Normally, when it comes to image to text conversion, OCR-based tools and applications are used. However, if you feel as if these software are not very accurate or safe to use, you can take things into your own hands and do the same thing manually.
In this post, we will be looking at the code that you can use in Python to convert an image to text without using conventional tools and applications. We will be using Tesseract OCR for Windows for this process.
Steps to Extract Text from Image Using Python
Following are the steps to extract text from image using a python application:
Install Tesseract OCR on Windows
You can download the executable file of a Tesseract for Windows, either 32-bit or 64-bit, depending on your operating system. As a next step, you must configure the Tesseract path in the Environment Variables window under System Variables.
Installing Modules
After downloading the Tesseract, it is necessary to install three modules: pytesseract, opencv-python, and Tesseract. The Pytesseract wrapper is designed to provide an interface to the Tesseract-OCR engine. Furthermore, it can be used as a standalone invocation script to invoke Tesseract.
All image formats supported by Pillow and Leptonica libraries, including PNG, JPEG, GIF, and BMP, can be read by this application. Using the pip tool, you will be able to install these packages.
pip install opencv-python
pip install pytesseract
pip install tesseract
Python Code to Extract Text From Image Using Tesseract
Let us assume that you have the following test image that is located in the same working directory. As a first step, you have created a Python file and imported all the required modules.
# text recognition
import cv2
import pytesseract
As a next step, you need to use the imread() function in order to load the test image from the specified location.
# read image
img = cv2.imread(‘quotes.jpg’)
Now, you have set the custom options for the configuration.
# configurations
config = (‘-l eng –oem 1 –psm 3’)
It is recommended that the following be added to your System variables PATH if you have not yet done so.
# pytessercat
pytesseract.pytesseract.tesseract_cmd = ‘C:/Program Files/Tesseract-OCR/tesseract.exe’

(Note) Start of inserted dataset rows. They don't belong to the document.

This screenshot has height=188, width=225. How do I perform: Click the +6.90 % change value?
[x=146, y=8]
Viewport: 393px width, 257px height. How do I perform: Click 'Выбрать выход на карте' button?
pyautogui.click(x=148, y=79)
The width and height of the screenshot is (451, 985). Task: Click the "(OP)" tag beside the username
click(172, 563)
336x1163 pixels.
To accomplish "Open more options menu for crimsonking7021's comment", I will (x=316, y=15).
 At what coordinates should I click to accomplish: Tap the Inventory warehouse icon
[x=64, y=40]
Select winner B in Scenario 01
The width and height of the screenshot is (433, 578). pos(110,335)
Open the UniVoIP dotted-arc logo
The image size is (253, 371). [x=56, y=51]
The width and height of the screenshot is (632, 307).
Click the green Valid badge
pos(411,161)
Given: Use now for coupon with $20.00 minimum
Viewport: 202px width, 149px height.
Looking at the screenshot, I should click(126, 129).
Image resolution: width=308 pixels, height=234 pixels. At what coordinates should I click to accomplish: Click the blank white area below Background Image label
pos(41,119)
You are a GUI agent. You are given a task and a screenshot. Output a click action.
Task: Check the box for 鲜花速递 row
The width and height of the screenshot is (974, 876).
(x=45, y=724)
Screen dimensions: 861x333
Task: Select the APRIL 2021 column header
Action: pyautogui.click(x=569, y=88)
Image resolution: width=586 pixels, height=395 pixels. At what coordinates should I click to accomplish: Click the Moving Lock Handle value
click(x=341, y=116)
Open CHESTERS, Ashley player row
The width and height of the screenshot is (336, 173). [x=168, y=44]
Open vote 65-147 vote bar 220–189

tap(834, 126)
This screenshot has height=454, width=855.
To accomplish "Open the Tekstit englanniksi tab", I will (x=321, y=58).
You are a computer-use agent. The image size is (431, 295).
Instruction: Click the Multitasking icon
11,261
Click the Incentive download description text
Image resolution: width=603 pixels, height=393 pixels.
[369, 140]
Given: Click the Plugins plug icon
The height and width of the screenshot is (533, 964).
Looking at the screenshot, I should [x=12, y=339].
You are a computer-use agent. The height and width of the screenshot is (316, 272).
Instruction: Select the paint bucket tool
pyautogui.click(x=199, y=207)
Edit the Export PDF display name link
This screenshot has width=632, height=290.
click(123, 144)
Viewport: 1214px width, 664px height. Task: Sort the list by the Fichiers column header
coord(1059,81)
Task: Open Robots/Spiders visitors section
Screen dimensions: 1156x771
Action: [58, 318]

As a next step, you should convert from Image to String using the function image_to_string().
text = pytesseract.image_to_string(img, config=config)
In the final step, you can print the text that has been extracted from the image.
# print text
text = text.split(‘\n’)
print(text)
Complete Code: Extract Text from Image Using Python
Now that you should merge all the above code, let’s run it.
# text recognition
import cv2
import pytesseract
# read image
img = cv2.imread(‘quotes.jpg’)
# configurations
config = (‘-l eng –oem 1 –psm 3’)
# pytessercat
pytesseract.pytesseract.tesseract_cmd = ‘C:/Program Files/Tesseract-OCR/tesseract.exe’
text = pytesseract.image_to_string(img, config=config)
# print text
text = text.split(‘\n’)
print(text)
As a result of the above code, the following output is produced:
This dictionary contains information about the image you entered. A Tesseract scanner is ideal for clean scanning documents, and the image’s text can be easily converted to Word or any other format needed.
Extract Image and Save to text file
As a first step, you converted the image to grayscale and then specified the kernel’s shape and size. In the next step, you located the contours and looped over them, cutting the rectangle area. As a next step, you passed the rectangle area onto Pytesseract for extraction of text and subsequent writing to the text file.
# import modules
import cv2
import pytesseract
# read image
img = cv2.imread(‘quotes.png’)
# set configurations
config = (‘-l eng –oem 1 –psm 3’)
# Convert the image to gray scale
gray = cv2.cvtColor(img, cv2.COLOR_BGR2GRAY)
# OTSU threshold performing
ret, threshimg = cv2.threshold(gray, 0, 255, cv2.THRESH_OTSU | cv2.THRESH_BINARY_INV)
# Specifying kernel size and structure shape.
rect_kernel = cv2.getStructuringElement(cv2.MORPH_RECT, (18, 18))
# Appplying dilation on the threshold image
dilation = cv2.dilate(threshimg, rect_kernel, iterations = 1)
# getting contours
img_contours, hierarchy = cv2.findContours(dilation, cv2.RETR_EXTERNAL, cv2.CHAIN_APPROX_NONE)
# Loop over contours and crop and extract the text file
for cnt in img_contours:
x, y, w, h = cv2.boundingRect(cnt)
# Drawing a rectangle
rect = cv2.rectangle(img, (x, y), (x + w, y + h), (0, 255, 0), 2)
# Cropping the text block
cropped_img = img[y:y + h, x:x + w]
# Open the text file in append mode
file = open(“recognized.txt”, “a”)
# Applying tesseract OCR on the cropped image
text = pytesseract.image_to_string(cropped_img)
# Appending the text into file
file.write(text)
file.write(“\n”)
# Close the file
File.close
Here is an example of what the code above will produce:
Conclusion
And there you have it. That is the code that you can use to convert images to text using Python. If you find the process difficult and time-taking, you can do the same thing with an OCR tool. But then again, for some users, the privacy factor in using these tools can be a deal-breaker.